● **Work item**: From the first line of the data below, copy each line up to the one containing "Nutrition (597, 2388)", and include that line too.
+++ Supplied material
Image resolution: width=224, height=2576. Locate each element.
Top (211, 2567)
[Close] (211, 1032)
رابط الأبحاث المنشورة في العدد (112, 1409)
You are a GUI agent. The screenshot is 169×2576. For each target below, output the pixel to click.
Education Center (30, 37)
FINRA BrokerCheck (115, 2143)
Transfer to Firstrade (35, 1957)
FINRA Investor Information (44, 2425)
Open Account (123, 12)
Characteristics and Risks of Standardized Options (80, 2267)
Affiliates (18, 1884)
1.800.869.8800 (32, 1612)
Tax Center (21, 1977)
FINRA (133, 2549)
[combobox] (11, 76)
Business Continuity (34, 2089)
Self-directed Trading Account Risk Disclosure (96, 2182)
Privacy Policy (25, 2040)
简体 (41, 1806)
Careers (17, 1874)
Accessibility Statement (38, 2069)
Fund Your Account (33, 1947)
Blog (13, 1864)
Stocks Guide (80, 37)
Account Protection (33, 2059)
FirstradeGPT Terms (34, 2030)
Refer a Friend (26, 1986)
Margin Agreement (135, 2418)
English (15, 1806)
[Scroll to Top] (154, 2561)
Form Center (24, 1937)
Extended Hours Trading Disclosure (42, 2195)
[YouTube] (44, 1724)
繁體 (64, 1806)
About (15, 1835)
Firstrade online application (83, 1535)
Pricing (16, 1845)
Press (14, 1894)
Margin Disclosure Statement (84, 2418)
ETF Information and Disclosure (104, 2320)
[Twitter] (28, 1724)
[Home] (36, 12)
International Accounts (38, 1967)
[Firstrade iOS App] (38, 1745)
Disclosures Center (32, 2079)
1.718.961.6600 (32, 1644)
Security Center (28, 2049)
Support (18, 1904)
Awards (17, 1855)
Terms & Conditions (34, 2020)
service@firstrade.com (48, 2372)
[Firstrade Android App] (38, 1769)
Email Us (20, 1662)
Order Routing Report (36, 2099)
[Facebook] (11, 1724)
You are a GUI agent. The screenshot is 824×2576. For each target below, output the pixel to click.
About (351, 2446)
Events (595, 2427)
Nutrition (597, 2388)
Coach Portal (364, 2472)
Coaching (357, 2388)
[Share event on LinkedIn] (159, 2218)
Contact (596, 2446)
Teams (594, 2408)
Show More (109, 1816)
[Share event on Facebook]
++++++
● **Worked solution**:
Image resolution: width=224, height=2576. Locate each element.
Top (211, 2567)
[Close] (211, 1032)
رابط الأبحاث المنشورة في العدد (112, 1409)
You are a GUI agent. The screenshot is 169×2576. For each target below, output the pixel to click.
Education Center (30, 37)
FINRA BrokerCheck (115, 2143)
Transfer to Firstrade (35, 1957)
FINRA Investor Information (44, 2425)
Open Account (123, 12)
Characteristics and Risks of Standardized Options (80, 2267)
Affiliates (18, 1884)
1.800.869.8800 (32, 1612)
Tax Center (21, 1977)
FINRA (133, 2549)
[combobox] (11, 76)
Business Continuity (34, 2089)
Self-directed Trading Account Risk Disclosure (96, 2182)
Privacy Policy (25, 2040)
简体 (41, 1806)
Careers (17, 1874)
Accessibility Statement (38, 2069)
Fund Your Account (33, 1947)
Blog (13, 1864)
Stocks Guide (80, 37)
Account Protection (33, 2059)
FirstradeGPT Terms (34, 2030)
Refer a Friend (26, 1986)
Margin Agreement (135, 2418)
English (15, 1806)
[Scroll to Top] (154, 2561)
Form Center (24, 1937)
Extended Hours Trading Disclosure (42, 2195)
[YouTube] (44, 1724)
繁體 (64, 1806)
About (15, 1835)
Firstrade online application (83, 1535)
Pricing (16, 1845)
Press (14, 1894)
Margin Disclosure Statement (84, 2418)
ETF Information and Disclosure (104, 2320)
[Twitter] (28, 1724)
[Home] (36, 12)
International Accounts (38, 1967)
[Firstrade iOS App] (38, 1745)
Disclosures Center (32, 2079)
1.718.961.6600 (32, 1644)
Security Center (28, 2049)
Support (18, 1904)
Awards (17, 1855)
Terms & Conditions (34, 2020)
service@firstrade.com (48, 2372)
[Firstrade Android App] (38, 1769)
Email Us (20, 1662)
Order Routing Report (36, 2099)
[Facebook] (11, 1724)
You are a GUI agent. The screenshot is 824×2576. For each target below, output the pixel to click.
About (351, 2446)
Events (595, 2427)
Nutrition (597, 2388)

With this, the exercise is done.